The Karur rally stampede was not just an accident — it was a spectacle of political calculation. Within hours of the tragedy that claimed over 32 lives, including children and women, the DMK government announced a compensation of ₹10 lakh per family. Convenient? Absolutely.


Stalin is once again turning tragedy into optics, ensuring that every camera and headline points toward him. The orchestrated appearance of minister Senthil balaji at the site is not mere coincidence — it smacks of a carefully planned performance. Every step, every announcement, every rupee disbursed seems designed to keep the narrative tightly in the hands of the ruling party, while the victims’ voices are drowned out.
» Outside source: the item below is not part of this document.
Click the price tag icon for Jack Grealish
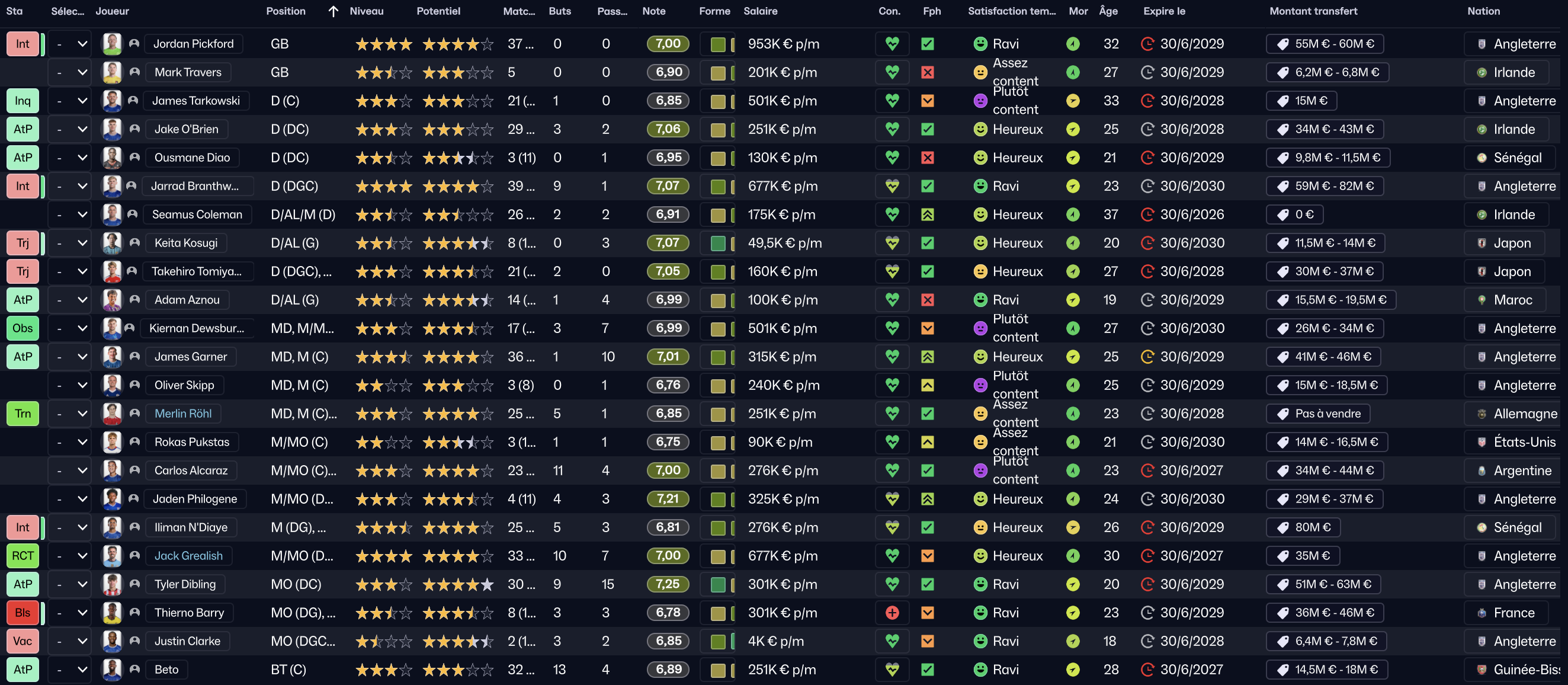 click(1282, 556)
This is governance or theatre? The question hangs heavy over Karur. When deaths are weighed against political mileage, it’s clear where priorities lie. Compensation is announced before proper rescue, investigation, or accountability — and the nation watches as politics masquerades as empathy.


DMK’s Karur strategy is laid bare: tragedy is an opportunity, optics are everything, and lives are mere footnotes. 


The Karur tragedy was never just a crowd accident — it smells of calculation. Within hours, stalin positioned himself at the epicenter of the tragedy, turning grief into a political stage. minister Senthil Balaji’s sudden appearance at the site? Not luck. Planned optics. Every rupee of the ₹10 lakh announced compensation? Carefully timed.

And now, even Udhayanidhi is rushing back from dubai — a move that screams coordination. The narrative is clear: every political actor in DMK is executing a choreographed response, as if lives lost were pieces on a board and the tragedy itself was a planned performance.


This isn’t governance; this is a show where human lives are the backdrop and political mileage is the prize. Karur is a warning: when DMK moves, tragedy can be turned into theater, and the dead are the props.